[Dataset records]
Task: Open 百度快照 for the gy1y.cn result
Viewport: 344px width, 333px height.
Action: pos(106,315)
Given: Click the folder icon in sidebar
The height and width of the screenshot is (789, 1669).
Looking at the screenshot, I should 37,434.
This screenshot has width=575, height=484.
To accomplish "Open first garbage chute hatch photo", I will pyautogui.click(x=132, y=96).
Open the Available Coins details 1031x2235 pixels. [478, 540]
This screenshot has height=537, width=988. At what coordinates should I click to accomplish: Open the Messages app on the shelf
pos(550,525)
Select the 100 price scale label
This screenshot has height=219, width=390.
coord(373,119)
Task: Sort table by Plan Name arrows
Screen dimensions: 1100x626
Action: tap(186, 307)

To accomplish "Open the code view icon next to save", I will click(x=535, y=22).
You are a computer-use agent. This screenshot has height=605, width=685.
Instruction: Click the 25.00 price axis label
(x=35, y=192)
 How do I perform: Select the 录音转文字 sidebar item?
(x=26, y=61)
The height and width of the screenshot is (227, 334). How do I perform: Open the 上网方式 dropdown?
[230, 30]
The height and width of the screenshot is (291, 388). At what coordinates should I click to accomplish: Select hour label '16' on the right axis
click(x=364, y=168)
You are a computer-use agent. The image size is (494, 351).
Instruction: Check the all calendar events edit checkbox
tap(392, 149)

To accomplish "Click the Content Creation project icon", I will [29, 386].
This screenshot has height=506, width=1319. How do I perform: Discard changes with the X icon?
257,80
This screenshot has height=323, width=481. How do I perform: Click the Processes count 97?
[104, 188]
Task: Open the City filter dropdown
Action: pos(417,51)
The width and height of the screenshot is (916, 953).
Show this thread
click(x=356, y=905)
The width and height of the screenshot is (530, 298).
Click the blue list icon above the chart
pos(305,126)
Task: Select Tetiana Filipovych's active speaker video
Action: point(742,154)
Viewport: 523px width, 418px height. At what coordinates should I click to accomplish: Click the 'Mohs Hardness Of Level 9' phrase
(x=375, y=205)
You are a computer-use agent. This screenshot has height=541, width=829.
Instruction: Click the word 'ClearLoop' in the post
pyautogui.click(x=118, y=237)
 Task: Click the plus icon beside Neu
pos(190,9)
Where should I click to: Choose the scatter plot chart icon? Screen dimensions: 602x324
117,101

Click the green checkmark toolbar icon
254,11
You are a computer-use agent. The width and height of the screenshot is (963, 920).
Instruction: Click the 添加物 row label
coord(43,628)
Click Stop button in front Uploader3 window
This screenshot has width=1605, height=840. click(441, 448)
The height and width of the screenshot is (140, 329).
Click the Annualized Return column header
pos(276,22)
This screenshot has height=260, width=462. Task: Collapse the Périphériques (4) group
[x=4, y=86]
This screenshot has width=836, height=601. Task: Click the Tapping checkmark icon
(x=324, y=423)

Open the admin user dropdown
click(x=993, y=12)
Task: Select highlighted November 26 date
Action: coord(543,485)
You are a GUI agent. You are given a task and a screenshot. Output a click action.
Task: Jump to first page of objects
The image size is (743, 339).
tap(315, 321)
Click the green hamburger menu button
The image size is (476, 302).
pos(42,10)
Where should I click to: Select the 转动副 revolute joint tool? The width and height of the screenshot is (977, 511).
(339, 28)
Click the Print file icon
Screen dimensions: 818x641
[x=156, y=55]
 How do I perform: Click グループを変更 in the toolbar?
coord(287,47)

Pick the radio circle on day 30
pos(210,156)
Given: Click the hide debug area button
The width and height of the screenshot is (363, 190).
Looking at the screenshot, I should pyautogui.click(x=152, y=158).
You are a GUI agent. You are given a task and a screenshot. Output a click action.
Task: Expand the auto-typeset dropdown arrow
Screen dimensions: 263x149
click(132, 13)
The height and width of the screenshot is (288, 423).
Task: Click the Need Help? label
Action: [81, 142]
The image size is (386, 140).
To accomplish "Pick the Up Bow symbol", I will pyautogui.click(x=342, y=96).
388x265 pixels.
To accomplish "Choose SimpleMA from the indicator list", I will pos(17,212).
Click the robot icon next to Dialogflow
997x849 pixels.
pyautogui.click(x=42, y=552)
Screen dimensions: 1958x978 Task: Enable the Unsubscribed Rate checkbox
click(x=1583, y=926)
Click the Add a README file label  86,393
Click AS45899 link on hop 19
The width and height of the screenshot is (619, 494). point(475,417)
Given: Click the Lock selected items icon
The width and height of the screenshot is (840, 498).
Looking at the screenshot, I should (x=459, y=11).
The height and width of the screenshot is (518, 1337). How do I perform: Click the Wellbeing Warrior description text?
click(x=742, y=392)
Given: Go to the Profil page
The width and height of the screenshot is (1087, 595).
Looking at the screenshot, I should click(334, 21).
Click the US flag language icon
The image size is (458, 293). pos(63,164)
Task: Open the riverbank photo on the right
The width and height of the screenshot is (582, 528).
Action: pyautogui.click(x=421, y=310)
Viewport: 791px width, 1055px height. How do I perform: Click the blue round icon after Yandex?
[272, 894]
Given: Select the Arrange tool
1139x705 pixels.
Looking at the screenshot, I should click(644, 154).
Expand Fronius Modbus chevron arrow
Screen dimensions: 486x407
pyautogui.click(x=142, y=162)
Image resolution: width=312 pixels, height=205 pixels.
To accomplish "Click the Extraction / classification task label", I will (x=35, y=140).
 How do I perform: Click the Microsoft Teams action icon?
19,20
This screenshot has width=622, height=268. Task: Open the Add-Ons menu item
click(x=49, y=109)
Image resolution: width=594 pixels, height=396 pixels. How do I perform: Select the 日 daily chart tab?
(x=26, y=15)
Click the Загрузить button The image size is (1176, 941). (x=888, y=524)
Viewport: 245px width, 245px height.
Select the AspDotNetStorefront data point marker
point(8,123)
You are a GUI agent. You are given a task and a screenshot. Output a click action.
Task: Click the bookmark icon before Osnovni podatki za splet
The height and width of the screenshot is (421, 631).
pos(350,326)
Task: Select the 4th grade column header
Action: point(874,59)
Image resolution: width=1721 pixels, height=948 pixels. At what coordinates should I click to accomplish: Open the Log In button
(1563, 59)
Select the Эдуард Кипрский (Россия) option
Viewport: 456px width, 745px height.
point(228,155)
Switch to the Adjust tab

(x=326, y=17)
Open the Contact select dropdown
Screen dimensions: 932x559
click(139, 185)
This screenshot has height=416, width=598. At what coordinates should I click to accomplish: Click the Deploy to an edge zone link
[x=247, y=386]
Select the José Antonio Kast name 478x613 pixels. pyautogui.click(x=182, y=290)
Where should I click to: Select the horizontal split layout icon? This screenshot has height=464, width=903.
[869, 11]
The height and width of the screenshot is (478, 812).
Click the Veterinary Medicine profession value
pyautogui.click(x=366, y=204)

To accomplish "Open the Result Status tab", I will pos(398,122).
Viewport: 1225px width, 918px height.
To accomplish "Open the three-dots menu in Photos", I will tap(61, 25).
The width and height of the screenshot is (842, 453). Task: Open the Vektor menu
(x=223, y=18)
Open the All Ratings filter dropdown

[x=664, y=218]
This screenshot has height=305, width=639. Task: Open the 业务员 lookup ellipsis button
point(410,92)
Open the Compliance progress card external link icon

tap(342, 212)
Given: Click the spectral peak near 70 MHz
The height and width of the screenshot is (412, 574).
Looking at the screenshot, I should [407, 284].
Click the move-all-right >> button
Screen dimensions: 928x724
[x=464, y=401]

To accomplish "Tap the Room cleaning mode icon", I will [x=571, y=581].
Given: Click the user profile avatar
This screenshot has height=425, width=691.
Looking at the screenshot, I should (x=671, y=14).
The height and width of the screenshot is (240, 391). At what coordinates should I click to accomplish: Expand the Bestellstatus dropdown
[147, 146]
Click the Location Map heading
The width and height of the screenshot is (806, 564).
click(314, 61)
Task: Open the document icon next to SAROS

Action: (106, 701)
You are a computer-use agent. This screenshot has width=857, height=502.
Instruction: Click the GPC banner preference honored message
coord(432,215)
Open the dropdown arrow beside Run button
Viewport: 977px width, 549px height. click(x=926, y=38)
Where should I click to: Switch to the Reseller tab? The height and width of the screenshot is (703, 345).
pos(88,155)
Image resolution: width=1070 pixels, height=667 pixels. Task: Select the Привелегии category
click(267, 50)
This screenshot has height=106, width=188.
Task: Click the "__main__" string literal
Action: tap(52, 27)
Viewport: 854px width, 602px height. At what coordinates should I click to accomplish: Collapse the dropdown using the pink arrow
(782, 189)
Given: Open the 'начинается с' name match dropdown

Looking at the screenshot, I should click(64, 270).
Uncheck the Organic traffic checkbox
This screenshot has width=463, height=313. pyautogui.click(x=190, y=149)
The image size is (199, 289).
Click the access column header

HOW TO COMPLETE THIS TASK
Lines with the word "first" in them should be copied from the preceding records.

RESULT BELOW
To accomplish "Open first garbage chute hatch photo", I will pyautogui.click(x=132, y=96).
Task: Jump to first page of objects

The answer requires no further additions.